Clinical evaluation of commercial automated SARS-CoV-2 immunoassays

Abstract

Objective: Numerous immunoassays for detecting antibodies directed against SARS-CoV-2 have been rapidly developed and released. Validations of these have been performed with a limited number of samples. The lack of standardisation might lead to significantly different results. This study compared ten automated assays from six vendors in terms of sensitivity, specificity and reproducibility.

Methods: This study compared ten fully automated immunoassays from the following vendors: Diasorin, Epitope Diagnostics, Euroimmun, Roche, YHLO, and Snibe. The retrospective part of the study included patients with a laboratory-confirmed COVID-19 infection, and controls comprised patients with a suspected infection, in whom the disease was excluded. Furthermore, biobanked sera were taken as negative controls (n = 97). The retrospective part involved four groups: (1) laboratory-confirmed COVID-19 infection (n = 183); (1B) suspected COVID-19 infection (n = 167) without a qRT-PCR result but positive serological results from at least two different assays, and suspected COVID-19 infection due to a positive serological result from the Roche assay (n = 295); (2) biobanked sera obtained from patients before the emergence of SARS-CoV-2 (n = 97) as negative controls; and (2A) probably COVID-19-negative sera with negative serological results from at least two different assays (n = 152).
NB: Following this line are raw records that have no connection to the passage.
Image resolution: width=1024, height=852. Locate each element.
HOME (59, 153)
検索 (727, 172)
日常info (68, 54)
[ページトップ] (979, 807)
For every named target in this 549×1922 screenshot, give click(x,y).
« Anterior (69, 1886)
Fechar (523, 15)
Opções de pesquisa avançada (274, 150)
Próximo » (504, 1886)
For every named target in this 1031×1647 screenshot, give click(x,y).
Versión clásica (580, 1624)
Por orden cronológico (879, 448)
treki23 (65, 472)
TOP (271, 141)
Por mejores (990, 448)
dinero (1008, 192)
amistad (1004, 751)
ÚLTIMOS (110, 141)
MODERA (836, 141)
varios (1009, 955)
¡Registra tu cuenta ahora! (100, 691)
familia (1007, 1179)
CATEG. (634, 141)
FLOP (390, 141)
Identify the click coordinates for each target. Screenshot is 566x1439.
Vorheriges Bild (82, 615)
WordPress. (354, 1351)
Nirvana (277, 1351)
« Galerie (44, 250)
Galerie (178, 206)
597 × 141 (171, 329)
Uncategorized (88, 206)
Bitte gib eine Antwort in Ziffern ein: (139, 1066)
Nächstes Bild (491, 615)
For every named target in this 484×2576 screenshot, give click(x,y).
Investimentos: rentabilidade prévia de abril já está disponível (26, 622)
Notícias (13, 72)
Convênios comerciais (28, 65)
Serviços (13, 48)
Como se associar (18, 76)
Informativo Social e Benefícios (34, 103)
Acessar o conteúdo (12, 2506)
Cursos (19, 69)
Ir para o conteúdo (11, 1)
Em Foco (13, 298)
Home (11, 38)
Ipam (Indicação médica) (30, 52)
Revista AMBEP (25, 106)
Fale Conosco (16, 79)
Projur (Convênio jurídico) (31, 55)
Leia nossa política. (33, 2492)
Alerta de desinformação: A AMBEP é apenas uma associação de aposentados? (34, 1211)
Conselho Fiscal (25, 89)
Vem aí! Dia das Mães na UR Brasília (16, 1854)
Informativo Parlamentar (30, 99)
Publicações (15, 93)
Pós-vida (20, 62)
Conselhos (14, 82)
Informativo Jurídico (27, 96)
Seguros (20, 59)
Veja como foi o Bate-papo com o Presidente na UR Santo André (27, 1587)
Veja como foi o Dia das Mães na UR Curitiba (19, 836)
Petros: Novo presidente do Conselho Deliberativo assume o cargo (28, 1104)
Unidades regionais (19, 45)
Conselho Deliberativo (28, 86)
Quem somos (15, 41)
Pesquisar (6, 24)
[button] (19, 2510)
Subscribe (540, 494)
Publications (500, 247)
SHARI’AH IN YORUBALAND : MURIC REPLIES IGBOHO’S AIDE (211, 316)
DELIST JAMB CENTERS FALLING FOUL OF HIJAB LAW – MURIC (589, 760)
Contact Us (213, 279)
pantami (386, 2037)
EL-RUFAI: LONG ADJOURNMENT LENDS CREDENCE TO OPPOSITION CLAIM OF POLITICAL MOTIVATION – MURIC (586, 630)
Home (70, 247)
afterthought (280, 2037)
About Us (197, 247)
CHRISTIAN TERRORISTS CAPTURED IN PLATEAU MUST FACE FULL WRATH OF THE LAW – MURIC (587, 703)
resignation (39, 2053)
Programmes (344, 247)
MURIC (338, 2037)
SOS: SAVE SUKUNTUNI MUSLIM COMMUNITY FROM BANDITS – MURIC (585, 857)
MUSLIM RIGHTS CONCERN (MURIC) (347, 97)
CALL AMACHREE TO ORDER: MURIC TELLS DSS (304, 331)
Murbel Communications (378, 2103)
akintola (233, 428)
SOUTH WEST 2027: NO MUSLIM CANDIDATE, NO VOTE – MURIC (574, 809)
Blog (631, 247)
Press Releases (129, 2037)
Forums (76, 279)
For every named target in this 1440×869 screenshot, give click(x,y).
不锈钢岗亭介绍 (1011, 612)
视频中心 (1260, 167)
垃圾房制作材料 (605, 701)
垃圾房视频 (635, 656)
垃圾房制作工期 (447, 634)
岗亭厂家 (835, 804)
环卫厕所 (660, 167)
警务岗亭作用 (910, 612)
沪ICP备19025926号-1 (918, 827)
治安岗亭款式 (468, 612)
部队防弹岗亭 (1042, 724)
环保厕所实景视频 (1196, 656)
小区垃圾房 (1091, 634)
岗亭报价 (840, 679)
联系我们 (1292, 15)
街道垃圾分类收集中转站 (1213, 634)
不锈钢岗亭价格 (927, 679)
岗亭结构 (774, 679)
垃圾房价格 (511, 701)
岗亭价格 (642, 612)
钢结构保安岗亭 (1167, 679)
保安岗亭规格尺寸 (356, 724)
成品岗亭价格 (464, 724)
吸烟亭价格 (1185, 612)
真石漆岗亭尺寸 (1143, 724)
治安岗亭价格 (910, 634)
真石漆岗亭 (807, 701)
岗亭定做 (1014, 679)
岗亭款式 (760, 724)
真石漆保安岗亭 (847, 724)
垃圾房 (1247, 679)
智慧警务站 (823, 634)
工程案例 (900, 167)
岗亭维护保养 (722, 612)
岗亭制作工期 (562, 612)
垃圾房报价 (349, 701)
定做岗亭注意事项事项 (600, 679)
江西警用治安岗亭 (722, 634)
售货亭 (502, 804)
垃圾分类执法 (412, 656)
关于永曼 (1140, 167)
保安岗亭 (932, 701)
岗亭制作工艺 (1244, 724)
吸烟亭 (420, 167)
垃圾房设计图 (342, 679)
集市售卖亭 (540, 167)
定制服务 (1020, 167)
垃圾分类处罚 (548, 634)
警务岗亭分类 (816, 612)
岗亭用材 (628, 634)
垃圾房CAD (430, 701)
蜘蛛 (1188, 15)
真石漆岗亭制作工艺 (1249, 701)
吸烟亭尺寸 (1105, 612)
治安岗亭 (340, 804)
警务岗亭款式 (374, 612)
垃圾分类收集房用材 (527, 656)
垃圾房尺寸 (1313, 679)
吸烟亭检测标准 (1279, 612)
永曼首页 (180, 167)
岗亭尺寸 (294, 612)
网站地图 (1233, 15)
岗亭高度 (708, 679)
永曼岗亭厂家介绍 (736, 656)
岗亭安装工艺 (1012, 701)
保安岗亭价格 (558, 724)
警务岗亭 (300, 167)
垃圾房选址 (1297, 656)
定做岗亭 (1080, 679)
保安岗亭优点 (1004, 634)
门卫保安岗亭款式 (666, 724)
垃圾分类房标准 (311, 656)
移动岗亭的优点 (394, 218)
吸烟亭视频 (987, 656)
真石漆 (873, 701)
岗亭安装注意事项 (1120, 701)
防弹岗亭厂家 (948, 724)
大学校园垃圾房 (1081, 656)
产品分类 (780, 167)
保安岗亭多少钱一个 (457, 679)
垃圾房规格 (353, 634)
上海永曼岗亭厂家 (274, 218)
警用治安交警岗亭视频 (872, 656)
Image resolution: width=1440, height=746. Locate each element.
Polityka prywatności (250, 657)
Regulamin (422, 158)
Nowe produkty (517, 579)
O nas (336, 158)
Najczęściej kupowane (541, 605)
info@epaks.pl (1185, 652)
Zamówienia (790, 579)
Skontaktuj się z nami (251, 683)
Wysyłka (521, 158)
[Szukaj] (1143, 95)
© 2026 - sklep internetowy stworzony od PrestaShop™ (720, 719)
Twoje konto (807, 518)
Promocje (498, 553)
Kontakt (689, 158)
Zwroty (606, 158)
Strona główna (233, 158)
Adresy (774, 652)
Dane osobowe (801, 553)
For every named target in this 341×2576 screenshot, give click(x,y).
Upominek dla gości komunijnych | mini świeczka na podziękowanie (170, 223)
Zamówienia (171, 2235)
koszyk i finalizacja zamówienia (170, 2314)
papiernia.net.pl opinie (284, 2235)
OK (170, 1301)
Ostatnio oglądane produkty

Results: Overall diagnostic sensitivities were: Euroimmun (IgA) 87%; Epitope Diagnostics (IgG) 83%; YHLO (IgG) 77%; Roche (IgM/IgG) 77%; Euroimmun (IgG) 75%; Diasorin (IgG) 53%; Epitope Diagnostics (IgM) 52%; Snibe (IgG) 47%; YHLO (IgM) 35%; and Snibe (IgM) 26%. Diagnostic specificities were: YHLO (IgG) 100%; Roche, 100%; Snibe (IgM/IgG) 100%; Diasorin (IgG) 97%; Euroimmun (IgG) 94%; YHLO (IgM) 94%; Euroimmun (IgA) 83%.

Conclusion: Assays from different vendors substantially varied in terms of their performance. These findings might facilitate selection of appropriate serological assays.

Keywords: Automated SARS-CoV-2 antibody detection; High throughpu testing; Longitudional monitoring of antibody development; Pandemic control; Seroconversion; Serpprevalence.

Figure 1

Precision box-whiskers plot of the inter-assay and intra-assay variations in the IgM and IgG SARS-CoV-2 assay from Shenzhen YHLO Biotech and Roche Elecsys Anti-SARS-CoV-2 ECLIA.

Figure 2

Z-Score comparison. Comparison between the IgM and IgG SARS-CoV-2 assay from Shenzhen YHLO Biotech and the IgM/IgG assay by Roche Diagnostics. Data were transformed to Z-scores, as described in the materials and methods section, and the cut-off values were uniformly set to log (1). Measurement of qRT-PCR-confirmed COVID-19 cases (n = 59) and pre-pandemic negative controls (n = 50).

Figure 3

Diagnostic sensitivity. Comparison of serological results for all immunoassays listed in Table 2: Serum specimens of qRT-PCR-confirmed patients (Class 1) were analysed. Blood from patients with infection was drawn on various days after positive qRT-PCR results, as shown in the figure. The dates on which the qRT-PCRs were performed are unknown for 13 samples.

Figure 4

AUROC curves. AUROC graphs for the highest ((A) Shenzhen YHLO Biotech IgG, AUC: 0.97) and lowest ((B) Snibe IgM, AUC: 0.66) values; detailed information can be found in Table 3.

Figure 5

Longitudinal monitoring. Kinetics of antibody concentrations were analysed for 15 patients with qRT-PCR-confirmed COVID-19 infections. Multiple blood samplings were performed for up to 14 weeks after qRT-PCR. The cut-off values for the Shenzhen YHLO Biotech assays (10 AU/mL) are indicated with horizontal lines. The courses of antibody concentrations were grouped into four categories: (I) decreasing (blue), (II) increasing (orange), (III) steady (green), and (IV) variable (yellow). Most interestingly, antibody formation could not be detected for IgM or IgG in one case, even 9 weeks after a positive qRT-PCR result (triangle symbols, Patient 1).